A/N: Holy crap man, I haven't updated in a while! ^^;;/obvious

I kinda took a break from fanfiction.net for the summer, and a buncha bad crap happened, but none of you care about any of that. ^^;; The important thing is that I'm back! Yey!

I actually wrote like half of this chapter a month and a half ago, but it got deleted. e.e So I had to rewrite it, and the rewrite doesn't seem as good as the original, but ah well. Crap happens.

Ooh yeah, and no I'm not Legendary Frog. This fic though was inspired by his two flash videos I saw, "Resident Evil: Flash Edition", and "I Am Resident Evil". If you haven't seen them yet, you defiantly should! You can find em on Newgrounds.com, that's the only site I know they're at. So…yeah. ^^;;

 I only own the Sega Dreamcast version of Resident Evil CODE: Veronica X, and on that version there are two disks. So..yeah, this is where disk 2 starts off. I guess you can think of the past few months as the intermission or whatever. ^^; Anycrap, on with the fanfic! I hope you like this chappy, and if you don't…eh…that sucks. O_o

RESIDENT EVIL CODE: VERONICA Y

DISK 2!!!!!!!!!!!111111SHIFT+1!!!!!!

[insert lame dramatic music here]

*~*~*~*~*~*~*~*

The shattered control panel of the cargo plane cracked and buzzed. The sound of ice-cold silence reverberated throughout the building. Claire Redfield and Steve Burnside's limp bodies lay sprawled out on the plane floor. Regardless of the fact that they were sitting in the chair without their seatbelts, they were in the middle of the plane floor. Claire groaned lightly and shook.

"Oooooooohhhhh…"

She opened her eyes slowly, really dizzy from the crash. She slowly got up and got in a really flexible position only girls can do, she looked over at Steve and shook his arm.

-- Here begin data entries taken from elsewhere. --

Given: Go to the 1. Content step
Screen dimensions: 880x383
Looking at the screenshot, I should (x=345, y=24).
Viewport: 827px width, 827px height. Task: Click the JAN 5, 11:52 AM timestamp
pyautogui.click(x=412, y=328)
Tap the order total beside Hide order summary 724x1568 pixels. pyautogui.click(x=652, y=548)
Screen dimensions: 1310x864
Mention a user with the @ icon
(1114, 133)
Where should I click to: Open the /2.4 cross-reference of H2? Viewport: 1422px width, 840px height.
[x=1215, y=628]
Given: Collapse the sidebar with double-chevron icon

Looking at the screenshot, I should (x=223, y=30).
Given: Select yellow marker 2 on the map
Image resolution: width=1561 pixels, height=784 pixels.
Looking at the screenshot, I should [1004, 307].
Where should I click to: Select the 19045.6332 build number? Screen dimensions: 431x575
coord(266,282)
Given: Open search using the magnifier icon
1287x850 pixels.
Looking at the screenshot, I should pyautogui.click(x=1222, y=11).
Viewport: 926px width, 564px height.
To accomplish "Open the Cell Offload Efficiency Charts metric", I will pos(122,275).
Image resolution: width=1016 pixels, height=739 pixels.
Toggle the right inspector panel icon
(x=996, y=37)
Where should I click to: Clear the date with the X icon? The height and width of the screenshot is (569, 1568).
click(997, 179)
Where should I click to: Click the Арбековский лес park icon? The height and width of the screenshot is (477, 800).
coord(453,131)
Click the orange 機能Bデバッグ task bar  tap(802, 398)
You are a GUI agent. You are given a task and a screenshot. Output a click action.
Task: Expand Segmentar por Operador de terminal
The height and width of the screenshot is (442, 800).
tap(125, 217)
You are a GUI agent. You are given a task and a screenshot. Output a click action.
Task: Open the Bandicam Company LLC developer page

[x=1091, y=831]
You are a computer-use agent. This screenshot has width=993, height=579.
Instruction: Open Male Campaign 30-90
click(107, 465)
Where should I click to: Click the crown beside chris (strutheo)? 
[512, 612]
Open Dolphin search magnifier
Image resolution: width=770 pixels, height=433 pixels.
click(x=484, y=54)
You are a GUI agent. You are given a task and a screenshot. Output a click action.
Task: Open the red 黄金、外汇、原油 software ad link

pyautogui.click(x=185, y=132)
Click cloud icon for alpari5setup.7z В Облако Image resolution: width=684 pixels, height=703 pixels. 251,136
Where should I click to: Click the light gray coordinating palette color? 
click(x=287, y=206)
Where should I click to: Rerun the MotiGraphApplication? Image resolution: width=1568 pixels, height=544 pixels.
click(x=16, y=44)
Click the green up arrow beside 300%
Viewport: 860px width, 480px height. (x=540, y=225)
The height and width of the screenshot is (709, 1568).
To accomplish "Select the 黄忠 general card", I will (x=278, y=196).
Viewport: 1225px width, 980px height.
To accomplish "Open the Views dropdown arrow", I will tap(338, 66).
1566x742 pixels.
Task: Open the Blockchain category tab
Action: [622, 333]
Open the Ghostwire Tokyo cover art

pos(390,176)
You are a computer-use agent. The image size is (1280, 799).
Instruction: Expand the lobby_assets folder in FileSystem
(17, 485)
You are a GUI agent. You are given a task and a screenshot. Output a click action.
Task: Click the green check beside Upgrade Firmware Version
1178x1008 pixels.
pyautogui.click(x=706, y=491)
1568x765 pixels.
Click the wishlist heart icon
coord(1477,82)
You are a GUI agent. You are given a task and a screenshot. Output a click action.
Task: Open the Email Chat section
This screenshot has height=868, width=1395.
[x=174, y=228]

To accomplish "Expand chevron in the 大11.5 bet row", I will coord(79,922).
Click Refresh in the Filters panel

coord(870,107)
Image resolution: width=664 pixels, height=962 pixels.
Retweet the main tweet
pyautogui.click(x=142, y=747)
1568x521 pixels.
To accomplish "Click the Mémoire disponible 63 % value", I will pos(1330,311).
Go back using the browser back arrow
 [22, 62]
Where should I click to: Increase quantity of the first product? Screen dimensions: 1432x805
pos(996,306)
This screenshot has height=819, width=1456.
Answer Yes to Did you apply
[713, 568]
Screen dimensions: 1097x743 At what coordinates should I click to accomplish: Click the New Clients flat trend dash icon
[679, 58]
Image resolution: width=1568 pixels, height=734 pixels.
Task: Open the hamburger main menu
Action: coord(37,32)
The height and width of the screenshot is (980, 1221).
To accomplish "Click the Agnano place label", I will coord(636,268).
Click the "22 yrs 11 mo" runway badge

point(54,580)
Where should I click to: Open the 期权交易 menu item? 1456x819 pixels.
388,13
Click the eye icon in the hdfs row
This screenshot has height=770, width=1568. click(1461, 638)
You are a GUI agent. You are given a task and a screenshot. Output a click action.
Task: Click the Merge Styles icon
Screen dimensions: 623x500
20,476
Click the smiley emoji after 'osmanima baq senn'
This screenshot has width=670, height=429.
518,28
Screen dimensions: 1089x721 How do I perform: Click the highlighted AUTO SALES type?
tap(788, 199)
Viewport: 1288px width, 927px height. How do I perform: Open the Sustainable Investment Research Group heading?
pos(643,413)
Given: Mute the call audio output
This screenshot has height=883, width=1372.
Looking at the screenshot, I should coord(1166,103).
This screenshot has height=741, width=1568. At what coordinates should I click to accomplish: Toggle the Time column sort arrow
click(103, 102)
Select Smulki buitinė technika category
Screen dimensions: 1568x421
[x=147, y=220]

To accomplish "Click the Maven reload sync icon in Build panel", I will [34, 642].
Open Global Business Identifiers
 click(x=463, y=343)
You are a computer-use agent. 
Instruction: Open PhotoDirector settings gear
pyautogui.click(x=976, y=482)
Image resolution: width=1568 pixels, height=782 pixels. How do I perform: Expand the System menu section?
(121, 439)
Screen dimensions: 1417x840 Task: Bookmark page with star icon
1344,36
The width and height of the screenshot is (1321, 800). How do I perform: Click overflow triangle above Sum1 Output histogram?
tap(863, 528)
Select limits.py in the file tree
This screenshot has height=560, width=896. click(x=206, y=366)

"Hey, Steve, wake up." She said.

"Yeah…ya know I love my waffles that way…" Steve muttered.

"WAKE UP DAMNIT!!!!!!"

"AHHHHH!!!!! DON'T EAT ME!!!!!!!" Steve yelled as he suddenly sat up with a horrified look on his face. "…oh…^^;; hi Claire."

Claire waved. "Hi Steve! ^_^"

Steve looked around. "W-what happened?"

"Well, from the looks of it the plane crashed." Claire said. "But that's just a guess."

"We're…STILL ALIVE!!!!!!!!!!!!!!!!!!!??????????" Steve said.

"We are?" Claire felt her breasts. "YAY! We're alive! W00t!"

*~*~*Laterness…*~*~*

BAM! BAM! BAM!

The door flew off its hinges and fell onto the cold steel walkway below. Steve hopped out of the plane, fell ten feet, and landed on the floor. He turned around and reached his arms out to Claire.

………

………

"Come on Claire! Jump!"

"Hell no!" Claire yelled. "I ain't jumpin that far!"

"Come on, it's only, like, 10 feet! And I'll catch you!"

"What if you don't?"

Steve eyed the big chasm that the catwalk they were on was hanging over. "Then you'll hit the railing, painfully slide off, and fall to your death. But come on! It's not like I'm not gonna catch you!"


Claire sighed. "Alright. But if I die, I'm gonna kill you! T_T"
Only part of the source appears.